El ser humano es un observador, Friedrich es un observador, y por ello se enfrenta bondadosamente a lo que ve, sí. No quiere dibujar o pintar arrebatado por el mal o por el demonio, sino por la ligereza o por la humanidad que lo constituye, que lo alberga. Pero aquello a lo que se enfrenta es un entorno convulso, indómito, de grandes dimensiones: naturaleza muerta que cobra una presencia amenazadora o la vida animal y la flora de un lugar cuyo movimiento nos atrae: un roquedo con árboles, por ejemplo. «Cada manifestación de la Naturaleza, registrada con precisión, dignidad y sentimiento, puede llegar a ser tema del arte», precisa. No hay temas mayores. Hay, sobre todo, una mirada que se sorprende, que registra, que reproduce o que recrea con limitadas capacidades, admitiendo la pequeñez humana, pero también el empeño del observador. «Debo rendirme a lo que me rodea, unirme con las nubes y con la piedras, para ser lo que soy. Necesito la soledad para entrar en comunión con la naturaleza».

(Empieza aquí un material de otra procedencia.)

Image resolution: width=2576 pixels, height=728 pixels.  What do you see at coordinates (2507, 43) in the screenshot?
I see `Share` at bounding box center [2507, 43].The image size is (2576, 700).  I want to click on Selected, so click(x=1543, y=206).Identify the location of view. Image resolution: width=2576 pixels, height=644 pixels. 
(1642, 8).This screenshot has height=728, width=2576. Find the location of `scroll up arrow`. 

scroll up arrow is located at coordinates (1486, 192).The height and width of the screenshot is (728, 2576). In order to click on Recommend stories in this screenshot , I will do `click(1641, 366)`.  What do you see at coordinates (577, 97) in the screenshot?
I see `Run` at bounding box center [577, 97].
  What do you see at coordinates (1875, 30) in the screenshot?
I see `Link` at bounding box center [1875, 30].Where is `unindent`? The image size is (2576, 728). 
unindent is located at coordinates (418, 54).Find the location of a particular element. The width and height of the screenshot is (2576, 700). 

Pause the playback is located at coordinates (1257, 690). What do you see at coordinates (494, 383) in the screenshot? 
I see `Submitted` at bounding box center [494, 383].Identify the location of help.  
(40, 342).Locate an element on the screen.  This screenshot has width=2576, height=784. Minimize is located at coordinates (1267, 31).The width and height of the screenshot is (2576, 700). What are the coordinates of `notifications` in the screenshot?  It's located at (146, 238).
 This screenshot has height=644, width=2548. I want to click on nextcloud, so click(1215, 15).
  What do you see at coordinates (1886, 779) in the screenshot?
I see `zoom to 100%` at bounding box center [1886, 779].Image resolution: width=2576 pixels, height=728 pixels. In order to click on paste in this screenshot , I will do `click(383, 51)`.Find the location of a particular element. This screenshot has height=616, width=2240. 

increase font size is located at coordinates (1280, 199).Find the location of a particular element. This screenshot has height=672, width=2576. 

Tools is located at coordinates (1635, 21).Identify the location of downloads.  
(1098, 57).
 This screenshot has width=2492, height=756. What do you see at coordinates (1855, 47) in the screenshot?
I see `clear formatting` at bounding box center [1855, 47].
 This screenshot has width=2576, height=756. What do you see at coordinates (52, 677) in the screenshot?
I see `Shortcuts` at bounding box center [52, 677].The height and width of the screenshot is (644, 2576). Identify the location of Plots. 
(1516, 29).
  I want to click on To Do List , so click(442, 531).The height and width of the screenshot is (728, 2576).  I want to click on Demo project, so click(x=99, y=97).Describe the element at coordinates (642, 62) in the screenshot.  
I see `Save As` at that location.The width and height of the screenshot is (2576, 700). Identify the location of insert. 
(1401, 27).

Visité la Exposición que la Fundación Juan March dedica a «Caspar Friedrich: arte de dibujar». Es una muestra a la que tenía muchas ganas de acudir. Está abierta en la sede madrileña de la institución entre el 16 de octubre de 2009 y el 10 de enero de 2010. Antes de pronunciar mi conferencia el pasado pude recorrer la muestra. Iba acompañado de Ana Serrano. No pude tener mejor compañía, tan minuciosa, observadora fiel de los detalles… Escuchábamos la música de los murmullos, el ruido humano, las instrucciones expertas. En la muestra se recogen unas setenta obras realizadas sobre papel con técnicas diversas (acuarelas, gouaches, dibujos a lápiz…).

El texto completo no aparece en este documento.